Some men are intimidated by agressive women or intelligent women
or powerful women or well-educated women. I don't think it is as
predominent a motive as it is sometimes taken to be. I think
that many people ascribe to stereotypes such as the dumb blonde
not out of fear or insecurity, but through ignorance and
misinformation, and because the stereotypes *seem* to hold up.
Many women over the years have reinforced the dumb blonde image,
and many men don't realize that they are reacting to an unreal
image rather than actual reality.
By the way, notice that with men as well as women the notion
that geniuses are odd-looking or homely is quite well ingrained.
When you think of high intellect what kind of an image comes to
mind? Albert Einstein? Cary Grant? Are computer hackers good
looking or slovenly?
JimB.
|
344.14 | My sister | STUBBI::B_REINKE | the fire and the rose are one | Tue Jun 30 1987 00:28 | 12 |
| Taking only a small part of .13 to answer....
My sister Dorothy acquired the nickname Ditsey, because that
was how she prounced her name as a 2 year old --- she was
blond, darkening to brown as she got into her teens, and until
she had her first baby - large busted for her height (5'2").

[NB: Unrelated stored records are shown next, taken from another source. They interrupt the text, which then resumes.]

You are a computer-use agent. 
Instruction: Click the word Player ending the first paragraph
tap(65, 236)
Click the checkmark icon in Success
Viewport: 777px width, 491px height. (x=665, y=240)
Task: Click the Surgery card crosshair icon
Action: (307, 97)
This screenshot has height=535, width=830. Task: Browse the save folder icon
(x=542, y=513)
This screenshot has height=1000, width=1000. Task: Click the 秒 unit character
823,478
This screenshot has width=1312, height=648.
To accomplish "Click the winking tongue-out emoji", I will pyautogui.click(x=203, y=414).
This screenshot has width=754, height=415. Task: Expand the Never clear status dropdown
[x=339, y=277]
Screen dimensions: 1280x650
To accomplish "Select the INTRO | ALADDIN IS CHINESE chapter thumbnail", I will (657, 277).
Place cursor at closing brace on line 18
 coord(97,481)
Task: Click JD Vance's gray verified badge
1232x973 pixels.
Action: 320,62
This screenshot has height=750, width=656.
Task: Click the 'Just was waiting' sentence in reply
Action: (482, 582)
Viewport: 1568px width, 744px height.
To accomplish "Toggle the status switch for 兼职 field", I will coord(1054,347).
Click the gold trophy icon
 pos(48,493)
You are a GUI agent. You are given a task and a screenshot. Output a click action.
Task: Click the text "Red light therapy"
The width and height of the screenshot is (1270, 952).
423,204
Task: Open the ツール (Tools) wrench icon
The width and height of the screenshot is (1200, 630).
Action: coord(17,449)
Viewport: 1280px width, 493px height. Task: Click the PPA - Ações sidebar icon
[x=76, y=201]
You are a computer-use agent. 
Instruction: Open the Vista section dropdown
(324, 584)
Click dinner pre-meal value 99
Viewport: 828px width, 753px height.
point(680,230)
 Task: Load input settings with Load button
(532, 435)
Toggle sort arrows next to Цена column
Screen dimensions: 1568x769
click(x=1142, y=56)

She was called "ditsy" in the sense that Jim used the word, and
also "titsy" but was proud of her nickname and made it work for
her. She is now a grade school teacher , and manages the social
life and responsbilities of a Coast Guard Commander's wife.
Bonnie
|
344.15 | | DSSDEV::BURROWS | Jim Burrows | Tue Jun 30 1987 13:35 | 9 |
| Bonnie,
I do hope that my use of the slang term that was so close to
your sistyer's nickname was not in any way offensive. It was not
my intent. I was only trying to explain the way in which I felt
the stereotypes grow and some of the complexities behind the
imgaes that permiate our culture.
JimB.
|
344.16 | | STUBBI::B_REINKE | the fire and the rose are one | Tue Jun 30 1987 16:54 | 1 |
| Jim, No offense was taken or even thought of - Bonnie
|
344.17 | dumb blonde is nothing new | CREDIT::RANDALL | I'm no lady | Wed Jul 01 1987 16:06 | 10 |
| The "dumb blonde" stereotype precedes the invention of movies by
several hundred years.
The combination of blondeness, naivete, lack of education, and sexual
purity are found together again and again in heroine after heroine,
while loose women are almost always brown-haired -- often, it is
implied or stated, they are of mixed race. You can trace this
stereotype through English literature back to at least the Renaissance.
--bonnie
|
344.18 | Power | MANTIS::PARE | | Wed Jul 01 1987 16:14 | 18 |
| Lets talk about REAL power. Not necessarily the superficial
manipulative games we play when young and sexy but the kind of lasting,
classic power that so many women have. I have a friend whoes
grandmother supported and raised eleven children in Georgia during
a time of intense discrimination against blacks.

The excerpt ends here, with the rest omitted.